Material for this task:
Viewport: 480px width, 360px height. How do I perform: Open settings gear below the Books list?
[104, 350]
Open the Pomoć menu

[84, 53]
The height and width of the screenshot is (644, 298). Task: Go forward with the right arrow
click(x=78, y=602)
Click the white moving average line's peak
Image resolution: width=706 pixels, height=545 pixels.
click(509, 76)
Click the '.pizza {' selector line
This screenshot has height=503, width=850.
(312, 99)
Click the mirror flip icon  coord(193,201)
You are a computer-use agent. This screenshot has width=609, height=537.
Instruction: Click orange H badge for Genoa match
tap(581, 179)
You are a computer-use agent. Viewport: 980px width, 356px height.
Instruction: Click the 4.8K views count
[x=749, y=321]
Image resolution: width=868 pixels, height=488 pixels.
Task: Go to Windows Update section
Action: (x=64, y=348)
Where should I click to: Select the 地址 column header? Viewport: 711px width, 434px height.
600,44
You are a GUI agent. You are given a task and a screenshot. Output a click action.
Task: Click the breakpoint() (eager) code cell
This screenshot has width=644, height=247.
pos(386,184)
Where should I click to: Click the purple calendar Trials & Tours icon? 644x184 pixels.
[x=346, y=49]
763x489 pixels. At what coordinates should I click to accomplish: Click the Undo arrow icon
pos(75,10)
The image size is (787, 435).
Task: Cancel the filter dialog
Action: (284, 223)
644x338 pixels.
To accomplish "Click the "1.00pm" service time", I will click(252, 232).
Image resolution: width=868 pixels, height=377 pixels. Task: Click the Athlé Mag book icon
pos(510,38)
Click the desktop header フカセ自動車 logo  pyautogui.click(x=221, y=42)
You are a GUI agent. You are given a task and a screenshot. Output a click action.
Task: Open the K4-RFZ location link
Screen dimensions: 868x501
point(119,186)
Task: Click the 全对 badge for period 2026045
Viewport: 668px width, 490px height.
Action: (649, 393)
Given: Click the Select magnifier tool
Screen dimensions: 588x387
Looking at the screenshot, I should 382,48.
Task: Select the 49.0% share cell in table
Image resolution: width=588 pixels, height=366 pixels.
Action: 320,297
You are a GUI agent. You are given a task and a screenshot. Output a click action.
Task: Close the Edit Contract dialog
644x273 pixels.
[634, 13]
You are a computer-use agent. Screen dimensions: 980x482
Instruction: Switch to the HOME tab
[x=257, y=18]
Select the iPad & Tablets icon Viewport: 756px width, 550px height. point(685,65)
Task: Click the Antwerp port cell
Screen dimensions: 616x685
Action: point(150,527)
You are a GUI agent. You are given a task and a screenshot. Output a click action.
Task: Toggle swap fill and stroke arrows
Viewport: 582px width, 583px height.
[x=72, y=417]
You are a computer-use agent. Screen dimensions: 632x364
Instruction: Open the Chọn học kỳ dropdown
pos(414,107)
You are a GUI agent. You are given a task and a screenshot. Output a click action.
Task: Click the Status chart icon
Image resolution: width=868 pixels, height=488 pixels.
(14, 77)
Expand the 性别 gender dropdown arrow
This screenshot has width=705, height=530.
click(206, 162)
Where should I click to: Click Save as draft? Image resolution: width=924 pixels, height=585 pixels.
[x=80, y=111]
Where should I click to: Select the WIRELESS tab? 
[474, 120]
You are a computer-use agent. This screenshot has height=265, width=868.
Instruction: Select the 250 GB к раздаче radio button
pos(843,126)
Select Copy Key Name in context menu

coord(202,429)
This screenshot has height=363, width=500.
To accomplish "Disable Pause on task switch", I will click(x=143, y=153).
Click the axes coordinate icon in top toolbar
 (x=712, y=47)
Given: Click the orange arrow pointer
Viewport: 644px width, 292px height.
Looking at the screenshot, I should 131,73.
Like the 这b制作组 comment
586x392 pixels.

What is needed: Reproduce the material above precisely, omitting nothing.

Task output:
Viewport: 480px width, 360px height. How do I perform: Open settings gear below the Books list?
[104, 350]
Open the Pomoć menu

[84, 53]
The height and width of the screenshot is (644, 298). Task: Go forward with the right arrow
click(x=78, y=602)
Click the white moving average line's peak
Image resolution: width=706 pixels, height=545 pixels.
click(509, 76)
Click the '.pizza {' selector line
This screenshot has height=503, width=850.
(312, 99)
Click the mirror flip icon  coord(193,201)
You are a computer-use agent. This screenshot has width=609, height=537.
Instruction: Click orange H badge for Genoa match
tap(581, 179)
You are a computer-use agent. Viewport: 980px width, 356px height.
Instruction: Click the 4.8K views count
[x=749, y=321]
Image resolution: width=868 pixels, height=488 pixels.
Task: Go to Windows Update section
Action: (x=64, y=348)
Where should I click to: Select the 地址 column header? Viewport: 711px width, 434px height.
600,44
You are a GUI agent. You are given a task and a screenshot. Output a click action.
Task: Click the breakpoint() (eager) code cell
This screenshot has width=644, height=247.
pos(386,184)
Where should I click to: Click the purple calendar Trials & Tours icon? 644x184 pixels.
[x=346, y=49]
763x489 pixels. At what coordinates should I click to accomplish: Click the Undo arrow icon
pos(75,10)
The image size is (787, 435).
Task: Cancel the filter dialog
Action: (284, 223)
644x338 pixels.
To accomplish "Click the "1.00pm" service time", I will click(252, 232).
Image resolution: width=868 pixels, height=377 pixels. Task: Click the Athlé Mag book icon
pos(510,38)
Click the desktop header フカセ自動車 logo  pyautogui.click(x=221, y=42)
You are a GUI agent. You are given a task and a screenshot. Output a click action.
Task: Open the K4-RFZ location link
Screen dimensions: 868x501
point(119,186)
Task: Click the 全对 badge for period 2026045
Viewport: 668px width, 490px height.
Action: (649, 393)
Given: Click the Select magnifier tool
Screen dimensions: 588x387
Looking at the screenshot, I should 382,48.
Task: Select the 49.0% share cell in table
Image resolution: width=588 pixels, height=366 pixels.
Action: 320,297
You are a GUI agent. You are given a task and a screenshot. Output a click action.
Task: Close the Edit Contract dialog
644x273 pixels.
[634, 13]
You are a computer-use agent. Screen dimensions: 980x482
Instruction: Switch to the HOME tab
[x=257, y=18]
Select the iPad & Tablets icon Viewport: 756px width, 550px height. point(685,65)
Task: Click the Antwerp port cell
Screen dimensions: 616x685
Action: point(150,527)
You are a GUI agent. You are given a task and a screenshot. Output a click action.
Task: Toggle swap fill and stroke arrows
Viewport: 582px width, 583px height.
[x=72, y=417]
You are a computer-use agent. Screen dimensions: 632x364
Instruction: Open the Chọn học kỳ dropdown
pos(414,107)
You are a GUI agent. You are given a task and a screenshot. Output a click action.
Task: Click the Status chart icon
Image resolution: width=868 pixels, height=488 pixels.
(14, 77)
Expand the 性别 gender dropdown arrow
This screenshot has width=705, height=530.
click(206, 162)
Where should I click to: Click Save as draft? Image resolution: width=924 pixels, height=585 pixels.
[x=80, y=111]
Where should I click to: Select the WIRELESS tab? 
[474, 120]
You are a computer-use agent. This screenshot has height=265, width=868.
Instruction: Select the 250 GB к раздаче radio button
pos(843,126)
Select Copy Key Name in context menu

coord(202,429)
This screenshot has height=363, width=500.
To accomplish "Disable Pause on task switch", I will click(x=143, y=153).
Click the axes coordinate icon in top toolbar
 (x=712, y=47)
Given: Click the orange arrow pointer
Viewport: 644px width, 292px height.
Looking at the screenshot, I should 131,73.
Like the 这b制作组 comment
586x392 pixels.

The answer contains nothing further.